TASK:
Output only the lines below from the one containing "Apparel Sizing Chart (79, 978)" to the one containing "Guitar Buying Advice (55, 1990)", exactly as written, both ends kept.

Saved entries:
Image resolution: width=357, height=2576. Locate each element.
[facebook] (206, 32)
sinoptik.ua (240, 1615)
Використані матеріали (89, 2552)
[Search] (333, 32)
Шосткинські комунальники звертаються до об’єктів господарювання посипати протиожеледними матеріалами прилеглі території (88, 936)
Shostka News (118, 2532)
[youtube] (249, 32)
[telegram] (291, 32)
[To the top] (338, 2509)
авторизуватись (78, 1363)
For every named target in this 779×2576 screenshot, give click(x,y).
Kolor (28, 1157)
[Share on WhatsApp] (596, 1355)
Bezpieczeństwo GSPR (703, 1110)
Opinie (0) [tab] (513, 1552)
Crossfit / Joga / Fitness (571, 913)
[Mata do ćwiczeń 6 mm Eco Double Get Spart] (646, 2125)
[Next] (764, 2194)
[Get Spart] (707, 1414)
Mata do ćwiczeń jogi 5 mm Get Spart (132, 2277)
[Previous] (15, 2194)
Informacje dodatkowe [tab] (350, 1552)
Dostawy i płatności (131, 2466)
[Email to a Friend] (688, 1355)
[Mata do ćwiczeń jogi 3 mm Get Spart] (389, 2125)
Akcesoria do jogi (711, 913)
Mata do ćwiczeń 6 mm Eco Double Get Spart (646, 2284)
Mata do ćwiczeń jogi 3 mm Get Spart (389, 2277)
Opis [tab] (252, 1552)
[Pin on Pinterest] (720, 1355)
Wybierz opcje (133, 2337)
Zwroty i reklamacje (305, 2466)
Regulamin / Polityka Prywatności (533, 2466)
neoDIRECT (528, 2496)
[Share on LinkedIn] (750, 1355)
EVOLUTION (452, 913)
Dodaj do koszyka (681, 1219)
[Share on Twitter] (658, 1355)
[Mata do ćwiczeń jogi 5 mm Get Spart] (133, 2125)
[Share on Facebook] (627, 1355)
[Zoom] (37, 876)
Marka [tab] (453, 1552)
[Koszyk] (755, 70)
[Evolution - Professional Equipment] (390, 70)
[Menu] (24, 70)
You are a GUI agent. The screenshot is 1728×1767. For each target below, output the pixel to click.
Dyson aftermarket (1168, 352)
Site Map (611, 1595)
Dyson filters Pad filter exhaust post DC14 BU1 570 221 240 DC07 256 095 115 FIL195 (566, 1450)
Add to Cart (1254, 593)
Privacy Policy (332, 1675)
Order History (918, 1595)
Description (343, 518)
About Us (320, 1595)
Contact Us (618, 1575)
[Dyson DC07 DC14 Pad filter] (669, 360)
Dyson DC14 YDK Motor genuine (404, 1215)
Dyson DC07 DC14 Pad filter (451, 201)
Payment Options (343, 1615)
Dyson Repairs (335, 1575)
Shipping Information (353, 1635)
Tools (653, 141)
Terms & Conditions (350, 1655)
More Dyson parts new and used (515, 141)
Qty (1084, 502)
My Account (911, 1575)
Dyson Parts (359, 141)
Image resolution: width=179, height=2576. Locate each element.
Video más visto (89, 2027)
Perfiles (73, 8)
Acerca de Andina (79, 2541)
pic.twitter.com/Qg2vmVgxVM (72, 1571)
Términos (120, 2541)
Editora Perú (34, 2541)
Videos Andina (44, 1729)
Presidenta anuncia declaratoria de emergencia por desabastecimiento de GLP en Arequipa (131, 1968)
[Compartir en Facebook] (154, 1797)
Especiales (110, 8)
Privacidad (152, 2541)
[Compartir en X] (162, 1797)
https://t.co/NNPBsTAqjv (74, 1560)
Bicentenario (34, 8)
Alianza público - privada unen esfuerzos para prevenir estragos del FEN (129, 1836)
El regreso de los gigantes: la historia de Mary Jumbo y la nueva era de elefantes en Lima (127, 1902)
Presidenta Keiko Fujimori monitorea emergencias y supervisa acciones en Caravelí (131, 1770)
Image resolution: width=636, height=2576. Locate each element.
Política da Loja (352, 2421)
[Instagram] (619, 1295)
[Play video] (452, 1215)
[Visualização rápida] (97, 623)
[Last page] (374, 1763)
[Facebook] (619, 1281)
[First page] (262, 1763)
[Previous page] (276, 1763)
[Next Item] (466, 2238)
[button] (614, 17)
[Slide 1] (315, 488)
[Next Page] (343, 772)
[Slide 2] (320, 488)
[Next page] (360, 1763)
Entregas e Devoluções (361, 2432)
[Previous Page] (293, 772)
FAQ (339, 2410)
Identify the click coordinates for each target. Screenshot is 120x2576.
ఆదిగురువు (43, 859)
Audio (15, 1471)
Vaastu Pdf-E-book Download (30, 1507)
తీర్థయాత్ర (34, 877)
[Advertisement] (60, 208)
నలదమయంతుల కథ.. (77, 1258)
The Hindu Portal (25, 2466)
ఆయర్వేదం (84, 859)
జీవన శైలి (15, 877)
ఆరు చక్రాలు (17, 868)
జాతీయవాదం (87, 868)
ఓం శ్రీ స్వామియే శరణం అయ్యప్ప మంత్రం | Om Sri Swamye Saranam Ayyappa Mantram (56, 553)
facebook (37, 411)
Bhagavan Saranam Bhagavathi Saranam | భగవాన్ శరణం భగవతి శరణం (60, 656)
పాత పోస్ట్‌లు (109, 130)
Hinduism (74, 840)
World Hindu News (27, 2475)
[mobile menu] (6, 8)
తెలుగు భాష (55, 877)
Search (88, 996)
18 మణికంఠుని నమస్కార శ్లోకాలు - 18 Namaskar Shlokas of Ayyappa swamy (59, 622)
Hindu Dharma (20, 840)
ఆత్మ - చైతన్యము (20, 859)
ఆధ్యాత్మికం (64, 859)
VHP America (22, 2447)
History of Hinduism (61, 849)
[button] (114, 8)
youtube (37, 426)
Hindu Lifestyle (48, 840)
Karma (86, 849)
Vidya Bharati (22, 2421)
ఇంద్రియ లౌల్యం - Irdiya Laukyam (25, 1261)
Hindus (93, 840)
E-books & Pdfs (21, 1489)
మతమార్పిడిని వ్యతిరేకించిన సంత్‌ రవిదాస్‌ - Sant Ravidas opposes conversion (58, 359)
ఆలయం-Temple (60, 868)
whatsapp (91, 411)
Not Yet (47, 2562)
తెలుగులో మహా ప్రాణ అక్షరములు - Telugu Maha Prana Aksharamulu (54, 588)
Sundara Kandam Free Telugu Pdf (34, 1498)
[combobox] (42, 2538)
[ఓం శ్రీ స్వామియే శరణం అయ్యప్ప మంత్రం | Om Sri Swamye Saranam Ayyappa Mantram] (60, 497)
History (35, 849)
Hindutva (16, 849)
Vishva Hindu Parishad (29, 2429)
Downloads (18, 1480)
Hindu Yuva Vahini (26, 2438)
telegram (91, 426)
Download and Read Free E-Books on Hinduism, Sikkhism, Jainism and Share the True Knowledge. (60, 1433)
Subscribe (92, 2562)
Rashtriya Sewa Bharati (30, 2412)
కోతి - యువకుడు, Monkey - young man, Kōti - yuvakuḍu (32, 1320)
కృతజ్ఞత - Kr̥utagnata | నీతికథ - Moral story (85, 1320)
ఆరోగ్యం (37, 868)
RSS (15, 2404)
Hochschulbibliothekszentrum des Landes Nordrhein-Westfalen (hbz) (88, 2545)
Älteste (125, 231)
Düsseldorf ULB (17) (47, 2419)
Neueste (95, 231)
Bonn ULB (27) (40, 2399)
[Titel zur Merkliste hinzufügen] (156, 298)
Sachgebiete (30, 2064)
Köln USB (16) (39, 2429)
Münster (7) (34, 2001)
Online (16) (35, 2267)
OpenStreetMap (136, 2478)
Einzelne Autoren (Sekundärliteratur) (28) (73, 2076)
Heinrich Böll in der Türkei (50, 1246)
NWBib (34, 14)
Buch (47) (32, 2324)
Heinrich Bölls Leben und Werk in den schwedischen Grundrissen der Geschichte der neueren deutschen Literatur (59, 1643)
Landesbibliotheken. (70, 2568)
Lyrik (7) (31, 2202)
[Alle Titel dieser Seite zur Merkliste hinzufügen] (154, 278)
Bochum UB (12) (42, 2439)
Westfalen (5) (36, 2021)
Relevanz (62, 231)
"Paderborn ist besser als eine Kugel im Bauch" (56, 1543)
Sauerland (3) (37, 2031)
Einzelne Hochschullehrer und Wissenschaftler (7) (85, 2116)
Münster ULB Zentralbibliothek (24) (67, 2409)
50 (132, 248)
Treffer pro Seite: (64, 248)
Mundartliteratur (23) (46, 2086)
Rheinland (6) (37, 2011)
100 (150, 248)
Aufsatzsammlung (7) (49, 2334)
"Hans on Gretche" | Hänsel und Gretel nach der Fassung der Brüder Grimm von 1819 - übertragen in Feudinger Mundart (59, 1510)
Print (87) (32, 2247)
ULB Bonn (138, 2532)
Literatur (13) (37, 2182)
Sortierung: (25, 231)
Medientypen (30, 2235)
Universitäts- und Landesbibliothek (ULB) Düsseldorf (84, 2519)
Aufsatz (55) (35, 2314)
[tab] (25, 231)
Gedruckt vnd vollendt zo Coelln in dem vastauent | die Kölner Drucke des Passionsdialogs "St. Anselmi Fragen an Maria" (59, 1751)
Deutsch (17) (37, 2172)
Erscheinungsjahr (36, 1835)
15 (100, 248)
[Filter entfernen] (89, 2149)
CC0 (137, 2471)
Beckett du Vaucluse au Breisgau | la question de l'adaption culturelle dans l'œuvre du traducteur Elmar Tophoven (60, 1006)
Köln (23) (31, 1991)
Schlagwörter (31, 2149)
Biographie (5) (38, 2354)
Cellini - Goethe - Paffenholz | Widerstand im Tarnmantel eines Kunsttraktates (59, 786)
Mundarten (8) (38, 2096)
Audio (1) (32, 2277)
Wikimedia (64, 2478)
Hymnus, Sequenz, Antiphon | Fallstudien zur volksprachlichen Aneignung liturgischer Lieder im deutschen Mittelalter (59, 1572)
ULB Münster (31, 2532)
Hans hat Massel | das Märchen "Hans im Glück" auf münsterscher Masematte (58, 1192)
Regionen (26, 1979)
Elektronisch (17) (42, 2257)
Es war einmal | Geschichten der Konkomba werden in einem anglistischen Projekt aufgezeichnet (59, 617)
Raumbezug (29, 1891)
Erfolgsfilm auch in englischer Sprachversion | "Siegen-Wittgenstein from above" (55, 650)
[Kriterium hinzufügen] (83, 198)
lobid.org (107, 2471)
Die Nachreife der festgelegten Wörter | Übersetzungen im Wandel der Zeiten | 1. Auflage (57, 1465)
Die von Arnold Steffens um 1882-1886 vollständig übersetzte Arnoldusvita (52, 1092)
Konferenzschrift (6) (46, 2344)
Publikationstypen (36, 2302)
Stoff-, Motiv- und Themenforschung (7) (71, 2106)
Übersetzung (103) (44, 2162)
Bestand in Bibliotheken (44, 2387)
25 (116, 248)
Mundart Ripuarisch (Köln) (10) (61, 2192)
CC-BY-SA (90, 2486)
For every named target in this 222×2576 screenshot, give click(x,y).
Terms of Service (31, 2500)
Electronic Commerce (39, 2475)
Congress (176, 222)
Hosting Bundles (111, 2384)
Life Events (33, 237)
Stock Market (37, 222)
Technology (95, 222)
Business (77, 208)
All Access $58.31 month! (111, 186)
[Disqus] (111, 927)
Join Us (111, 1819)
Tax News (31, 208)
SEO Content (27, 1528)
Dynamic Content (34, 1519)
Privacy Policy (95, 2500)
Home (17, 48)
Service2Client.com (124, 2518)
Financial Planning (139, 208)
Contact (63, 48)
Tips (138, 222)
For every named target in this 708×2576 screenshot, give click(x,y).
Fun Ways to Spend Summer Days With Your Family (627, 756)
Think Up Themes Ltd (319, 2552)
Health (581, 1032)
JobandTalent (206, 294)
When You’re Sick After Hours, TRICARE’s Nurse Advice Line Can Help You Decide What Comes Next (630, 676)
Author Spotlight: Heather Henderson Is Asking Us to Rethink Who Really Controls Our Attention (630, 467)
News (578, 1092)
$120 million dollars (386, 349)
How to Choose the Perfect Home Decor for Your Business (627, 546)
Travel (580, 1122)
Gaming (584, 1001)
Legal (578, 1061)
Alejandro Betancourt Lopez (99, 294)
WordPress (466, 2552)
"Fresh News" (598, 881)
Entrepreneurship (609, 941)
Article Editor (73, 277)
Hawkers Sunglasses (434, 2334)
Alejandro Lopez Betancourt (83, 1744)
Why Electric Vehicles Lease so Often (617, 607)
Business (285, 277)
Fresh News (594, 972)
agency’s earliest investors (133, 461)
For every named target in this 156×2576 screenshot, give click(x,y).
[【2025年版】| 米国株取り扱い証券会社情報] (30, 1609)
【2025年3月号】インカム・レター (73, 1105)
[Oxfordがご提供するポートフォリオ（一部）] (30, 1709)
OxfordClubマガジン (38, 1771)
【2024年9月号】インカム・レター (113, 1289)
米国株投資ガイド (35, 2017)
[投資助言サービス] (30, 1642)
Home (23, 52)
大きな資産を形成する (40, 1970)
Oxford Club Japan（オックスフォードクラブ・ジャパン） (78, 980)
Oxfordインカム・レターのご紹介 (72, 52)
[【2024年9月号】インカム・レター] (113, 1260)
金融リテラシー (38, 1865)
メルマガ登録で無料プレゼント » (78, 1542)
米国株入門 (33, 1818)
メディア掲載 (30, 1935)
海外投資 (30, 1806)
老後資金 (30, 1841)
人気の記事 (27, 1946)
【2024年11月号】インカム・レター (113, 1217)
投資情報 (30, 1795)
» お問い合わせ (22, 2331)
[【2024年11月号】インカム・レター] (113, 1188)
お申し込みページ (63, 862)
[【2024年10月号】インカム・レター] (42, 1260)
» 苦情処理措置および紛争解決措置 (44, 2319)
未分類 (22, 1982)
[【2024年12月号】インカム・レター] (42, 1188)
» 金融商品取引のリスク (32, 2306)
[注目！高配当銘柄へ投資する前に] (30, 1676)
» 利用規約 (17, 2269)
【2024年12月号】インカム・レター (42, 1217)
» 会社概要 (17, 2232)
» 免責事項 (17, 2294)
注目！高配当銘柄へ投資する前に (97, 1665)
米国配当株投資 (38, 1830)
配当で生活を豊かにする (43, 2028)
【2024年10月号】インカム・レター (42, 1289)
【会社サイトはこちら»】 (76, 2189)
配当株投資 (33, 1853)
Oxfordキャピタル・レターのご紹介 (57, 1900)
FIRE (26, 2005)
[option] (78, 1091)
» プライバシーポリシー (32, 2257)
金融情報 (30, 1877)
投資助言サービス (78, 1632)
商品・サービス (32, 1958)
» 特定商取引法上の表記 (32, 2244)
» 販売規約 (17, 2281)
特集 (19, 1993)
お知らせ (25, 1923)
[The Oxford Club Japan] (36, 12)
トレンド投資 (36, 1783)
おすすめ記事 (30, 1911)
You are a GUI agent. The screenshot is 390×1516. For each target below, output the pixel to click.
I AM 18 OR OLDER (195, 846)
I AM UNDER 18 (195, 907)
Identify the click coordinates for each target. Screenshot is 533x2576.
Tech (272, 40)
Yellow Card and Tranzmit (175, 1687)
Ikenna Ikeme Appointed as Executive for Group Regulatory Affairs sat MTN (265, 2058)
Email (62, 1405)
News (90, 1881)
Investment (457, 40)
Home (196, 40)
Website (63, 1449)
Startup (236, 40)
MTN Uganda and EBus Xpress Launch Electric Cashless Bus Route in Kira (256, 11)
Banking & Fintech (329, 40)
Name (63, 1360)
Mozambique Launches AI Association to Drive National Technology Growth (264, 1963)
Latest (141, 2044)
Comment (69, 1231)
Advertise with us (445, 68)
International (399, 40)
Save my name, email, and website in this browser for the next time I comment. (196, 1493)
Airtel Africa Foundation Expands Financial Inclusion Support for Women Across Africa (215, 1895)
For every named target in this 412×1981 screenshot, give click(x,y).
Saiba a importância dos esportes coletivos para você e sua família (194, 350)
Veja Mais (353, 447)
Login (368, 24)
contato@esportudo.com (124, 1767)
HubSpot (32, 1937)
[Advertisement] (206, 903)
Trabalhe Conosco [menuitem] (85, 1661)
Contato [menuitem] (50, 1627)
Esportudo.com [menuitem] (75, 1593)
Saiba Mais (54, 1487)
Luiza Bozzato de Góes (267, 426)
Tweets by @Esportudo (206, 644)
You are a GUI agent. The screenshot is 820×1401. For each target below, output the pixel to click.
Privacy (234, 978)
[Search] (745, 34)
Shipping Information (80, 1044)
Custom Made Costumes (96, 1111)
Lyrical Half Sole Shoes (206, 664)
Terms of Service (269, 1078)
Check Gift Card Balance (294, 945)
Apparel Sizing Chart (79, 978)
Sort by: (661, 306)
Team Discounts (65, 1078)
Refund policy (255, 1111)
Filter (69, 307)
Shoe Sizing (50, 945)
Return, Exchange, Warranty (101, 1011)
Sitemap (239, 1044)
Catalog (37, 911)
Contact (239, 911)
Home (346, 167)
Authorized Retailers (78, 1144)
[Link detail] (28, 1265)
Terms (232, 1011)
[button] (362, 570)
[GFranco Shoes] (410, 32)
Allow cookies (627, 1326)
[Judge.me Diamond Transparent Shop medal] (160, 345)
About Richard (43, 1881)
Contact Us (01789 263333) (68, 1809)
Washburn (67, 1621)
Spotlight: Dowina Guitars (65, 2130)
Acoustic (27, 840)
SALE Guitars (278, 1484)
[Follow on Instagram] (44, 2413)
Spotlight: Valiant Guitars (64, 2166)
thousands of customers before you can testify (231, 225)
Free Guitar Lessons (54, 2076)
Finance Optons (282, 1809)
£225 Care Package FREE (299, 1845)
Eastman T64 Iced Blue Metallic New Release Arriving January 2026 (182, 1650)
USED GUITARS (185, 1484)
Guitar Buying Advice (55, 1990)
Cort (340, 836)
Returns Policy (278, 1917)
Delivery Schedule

PROBLEM SOLUTION:
Apparel Sizing Chart (79, 978)
Sort by: (661, 306)
Team Discounts (65, 1078)
Refund policy (255, 1111)
Filter (69, 307)
Shoe Sizing (50, 945)
Return, Exchange, Warranty (101, 1011)
Sitemap (239, 1044)
Catalog (37, 911)
Contact (239, 911)
Home (346, 167)
Authorized Retailers (78, 1144)
[Link detail] (28, 1265)
Terms (232, 1011)
[button] (362, 570)
[GFranco Shoes] (410, 32)
Allow cookies (627, 1326)
[Judge.me Diamond Transparent Shop medal] (160, 345)
About Richard (43, 1881)
Contact Us (01789 263333) (68, 1809)
Washburn (67, 1621)
Spotlight: Dowina Guitars (65, 2130)
Acoustic (27, 840)
SALE Guitars (278, 1484)
[Follow on Instagram] (44, 2413)
Spotlight: Valiant Guitars (64, 2166)
thousands of customers before you can testify (231, 225)
Free Guitar Lessons (54, 2076)
Finance Optons (282, 1809)
£225 Care Package FREE (299, 1845)
Eastman T64 Iced Blue Metallic New Release Arriving January 2026 (182, 1650)
USED GUITARS (185, 1484)
Guitar Buying Advice (55, 1990)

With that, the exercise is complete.